How much will my Social Security benefit be reduced if I draw it early?
Retiring early can have a financial cost. Know before you retire how much your Social Security benefits will be reduced if you retire and draw it early.
The current state of the economy has people working longer than in the past and deferring retirement. There are, however, people who wish to retire early for a variety of reasons, some beyond their control. Early retirement can cause a reduction in Social Security benefits, so it is wise to assess your circumstances before you make a final decision.
What is the Social Security retirement age?
Typically, we think of retirement age as 65. But, for Social Security benefits, retirement age is calculated based on your year of birth. The earliest one can collect retirement benefits is age 62, but this is considered early retirement and results in reduced benefits for the rest of the beneficiaries’ life. In order to collect the full benefits to which you’re entitled, you must wait until your official retirement age. To determine your retirement age, go to the Social Security Administration web page, www.ssa.gov and consult the retirement age calculator. This will also help you determine how much your Social Security benefits will be reduced if you retire early.

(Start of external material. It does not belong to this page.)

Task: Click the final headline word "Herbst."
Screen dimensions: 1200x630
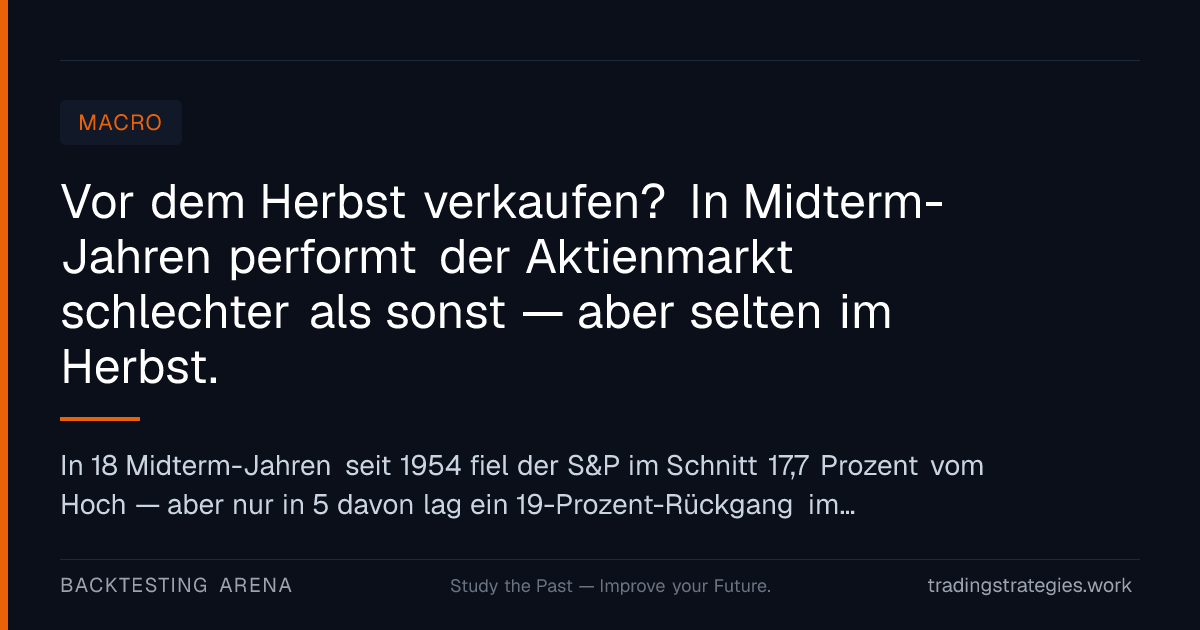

How much will your Social Security benefits be reduced if you retire early?
There is no one easy answer to this question. How much your Social Security benefits will be reduced if you retire early depends on your official retirement age. Assume you were born in 1950, and you currently have an annual income of $85,000. The earliest you can retire is 2012 when you turn 62. Your monthly benefits if you retire in 2012 will be $1,373.00. If you wait until you turn 70 in 2020, your monthly benefits will be $2,540.00. This means, as you can see, an almost 50% reduction ($1,169.00) in the monthly benefits you will receive for the rest of your life.
Should you retire early?
Some people are forced to retire early due to lack of financial planning, or circumstances beyond their control, such as unforeseen medical or other financial emergencies. Planning now for your retirement is thus a wise course of action. Forewarned is forearmed; knowing how much your Social Security benefits will be reduced if you retire early is the best way to ensure a comfortable retirement and that you will leave something for your dependents when you die.